Ivan,

The search results I am showing is for the field "title" not for the 
source. I thought I could query the field not the source and look at it 
with no html while the source was intact. Did I misunderstand?

On Friday, August 8, 2014 12:36:16 PM UTC-4, Ivan Brusic wrote:
>
> The analyzers control how text is parsed/tokenized and how terms are 
> indexed in the inverted index. The source document remains untouched.
>
> -- 
> Ivan
>
>
> On Fri, Aug 8, 2014 at 9:24 AM, IronMike <[email protected] <javascript:>
> > wrote:
>
>> I also used Clint's example and tried to map it to a document and search 
>> the field, but still getting html in query results... Here is my code.
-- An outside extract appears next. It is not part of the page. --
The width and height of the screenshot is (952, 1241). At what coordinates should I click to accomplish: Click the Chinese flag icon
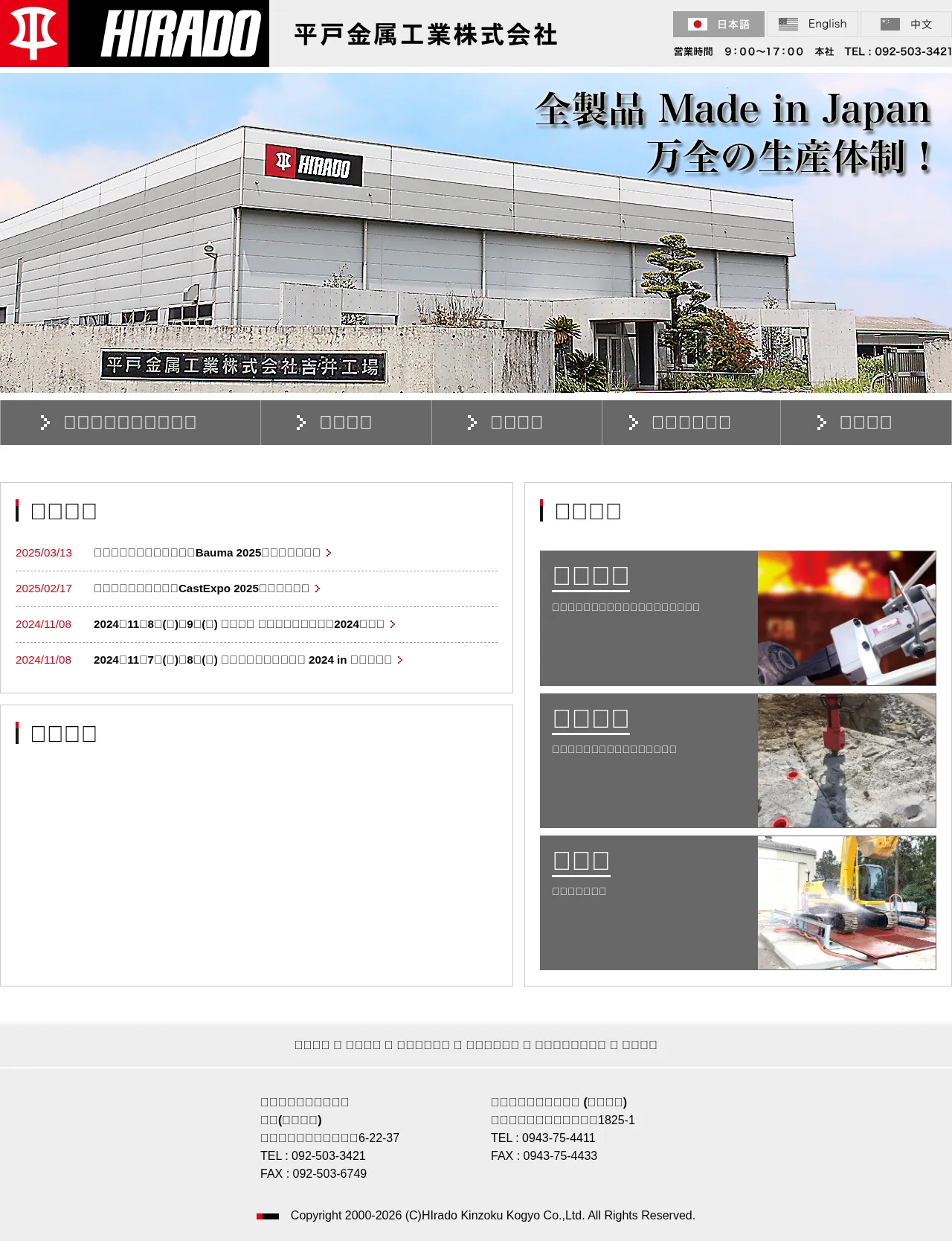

I 
>> appreciate the help.
>>
>> //Tokenizer
>>
>> PUT /foo/
>> {
>>  "settings": {
>>    "index" : {
>>       "analysis" : {
>>          "analyzer" : {
>>             "test_1" : {
>>                "char_filter" : [
>>                   "html_strip"
>>                ],
>>                "tokenizer" : "standard"
>>             }
>>          }
>>       }
>>    }
>>  }
>> }
>>
>>
>> //Mapping
>> PUT /foo/foo_type/_mapping
>> {
>>   "foo_type":{ 
>>          "properties" : {
>>                    "title": {
>>                          "type":"string",
>>                          "index": "analyzed", 
>>                          "analyzer":"test_1"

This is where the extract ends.